Por sinal, Byrne concentra-se em Orion, Magtron, o Povo do Amanhã – pouco trabalhado no Brasil, especialmente quando se fala em O Quarto Mundo -, Pai Celestial, Darkseid e seus novos deuses do mal. Jimmy Olsen aparece apenas na edição 20publicada antes, mas se passando em um período cronológico distinto, por sinal a última edição da série – e Sr. Milagre e Grande Barda não passam de meros coadjuvantes.

Com os bons resultados a DC Comics decidiu cancelar a série New Gods e relançar o título como Jack Kirby's Fourth World, que iniciou o desenvolvimento de um plot que levaria à Genesis, um dos mega eventos boçais da editora, publicado em outubro de 1.997 (Jack Kirby Fourth World #10 é parte do cross-over) e relativamente inédito no Brasil, já que a minissérie não foi publicada por aqui e apenas um ou outro cross-over.

Muita gente comenta que Genesis é tão ruim que não vale o nanquim gasto na série.
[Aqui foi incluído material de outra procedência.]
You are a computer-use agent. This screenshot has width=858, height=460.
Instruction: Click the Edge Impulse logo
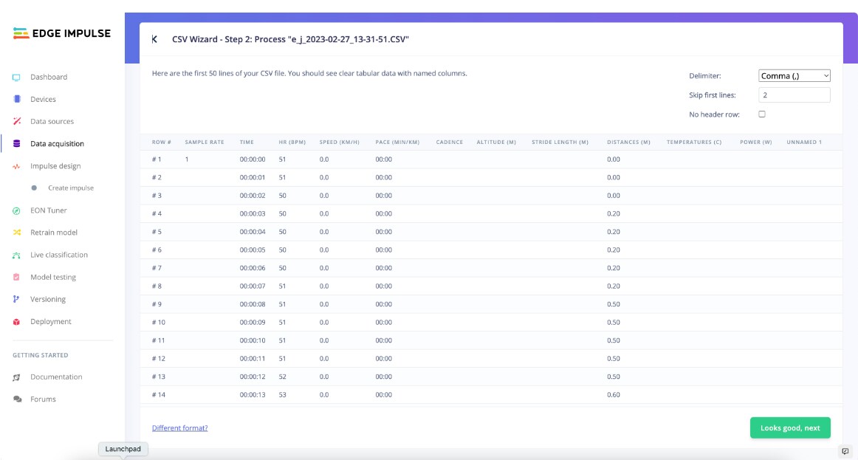coord(62,33)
Entre idas e vindas descobrimos que uma energia que permitiu a criação dos deuses e é comum a todos os planetas estaria retornando à Fonte e uma série de deuses e semi-deuses desejam a energia para si. Uma das tramas intermediárias é exatamente o resgate de Thor por Tigra, para utilizá-lo em sua vingança contra Darkseid. Isto leva a resgatar Odin fundido à Muralha. Apesar que criar um Thor visualmente bem distinto do personagem da Marvel, Byrne faz um Odin muito semelhante ao personagem da editora rival.
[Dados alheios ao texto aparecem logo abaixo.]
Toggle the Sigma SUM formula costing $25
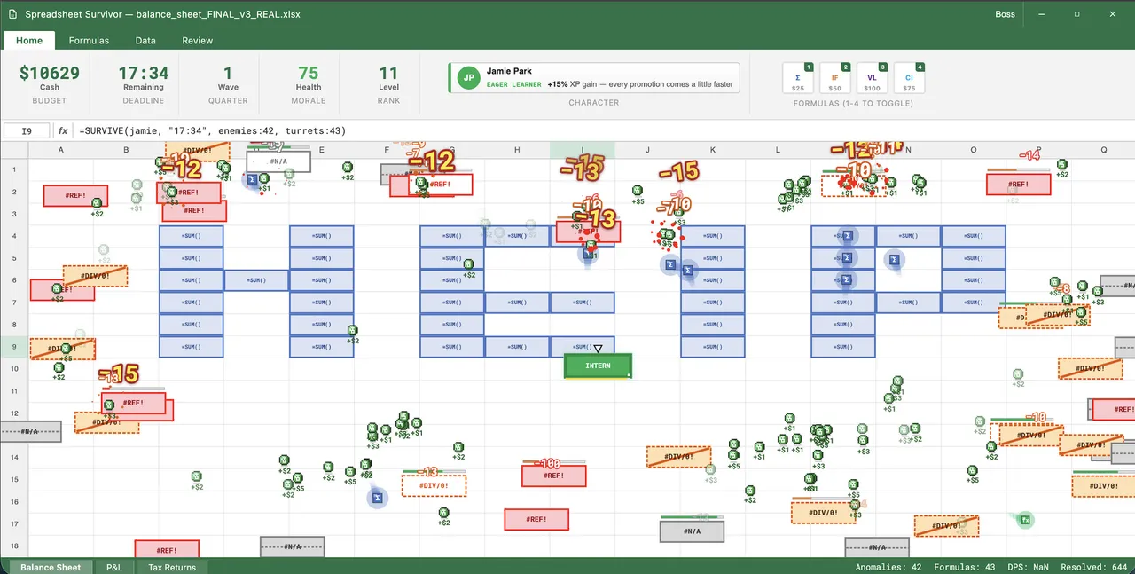Viewport: 1135px width, 574px height. [x=798, y=78]
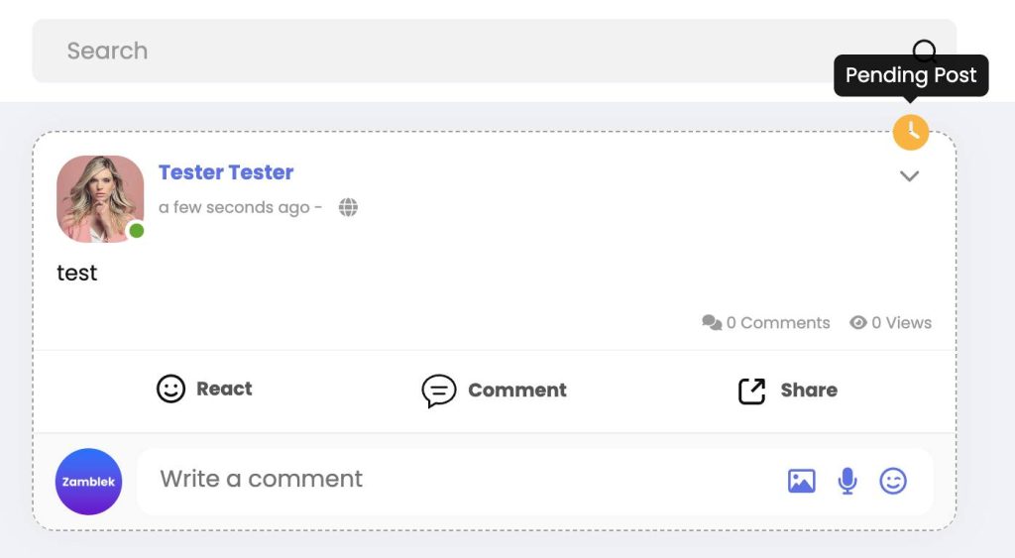Click the 0 Views eye counter
The width and height of the screenshot is (1015, 558).
point(891,322)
Há uma certa ironia aí. Quando Kirby criou o Quarto Mundo que surgiu após a destruição de um mundo anterior, muita gente entendeu que Nova Gênese e Apokolips haviam surgido das cinzas de Asgard, terra dos deuses nórdicos e palco da série The Mighty Thor da Marvel Comics. Ao apresentar tramas em que mostram os asgardianos presos à Muralha e também sendo atacados por Darkseid para reaver restígios de energia da Fonte, Byrne sutilmente confirma que uma série é o resultado de uma possível continuidade da outra: quando Asgard cair definitivamente irá surgiu uma nova geração de deuses, bons e maus.

Na citada edição #10, Pai Celestial se une a alguns deuses e atravessa a Muralha – que está se fragmentando – mas é assassinado à traição por Ares, que desejava o poder para si. Sim, este Ares é o mesmo personagem comum da série da Mulher Maravilha, na qual Byrne também trabalhou e explorou personagens de Kirby, como O Demônio e Darkseid – que atacou a Ilha e assassinou milhares de amazonas, uma forma de mostrar os ataques do deus do mal a outros panteões buscando a energia da Fonte.
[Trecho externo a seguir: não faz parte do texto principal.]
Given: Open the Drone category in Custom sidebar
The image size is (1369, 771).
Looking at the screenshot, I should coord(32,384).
O resultado de Genesis é que os planetas fundidos se separam e Darkseid, em sua busca de poder novamente é fundido à Muralha, o quê é claro não duraria muito.

[Mudanças]
→ conhecemos Christine Pequena, filha de Oberon;
→ Tigra, mãe de Orion e segunda esposa de Darkseid, afirma que Orion não é filho do regente de Apokolips. A pedido de Walt Simonson, Byrne deixou a pergunta sem resposta quando encerrou a série, e a trama continuou no título Orion.
→ Em histórias de suporte conhecemos a “origem” de Darkseid, uma banalidade que explora conceitos bons, mas afirma que os deuses de Apokolips e Nova Gênese tem uma identidade anterior e só depois ascendem à natureza definitiva de deuses.
→ Um relutante Scott Free (o Senhor Milagre), herda Nova Gênese em função da morte de Pai Celestial;
Takion, jovem cego terrestre que passou a ter acesso direto à Fonte, graças à interferência de Pai Celestial é apresentado aos leitores brasileiros. Entra mudo e sai calado, sem demonstrar nenhuma utilidade real.

[Defeitos]
Apesar de profundamente baseado no excelente trabalho de Jack Kirby em New Gods (1971) e desconsiderando o material de Mark Evanier ou Steve Englehart, a série apenas evidencia a fraqueza de John Byrne na produção de diálogos, geralmente redundantes ou descritivos demais. Algo bem anos 1960/70, época da produção da primeira série. Nota-se claramente que não é uma homenagem, mas um estilo de narrativa que já não tinha espaço no mercado em 1.997/98, época da série.

A trama em si não tem um desenvolvimento claro e o leitor só fica com a sensação que cada edição é produzida com “um mistério” seguido de mais uma dezena e meia de páginas de batalha.

Fãs do autor iram se deliciar com a arte – muito adequada – mas a leitura do material pode desestimular a acompanhar o desdobramento mais interessante, que é a série Orion de Walt Simonson.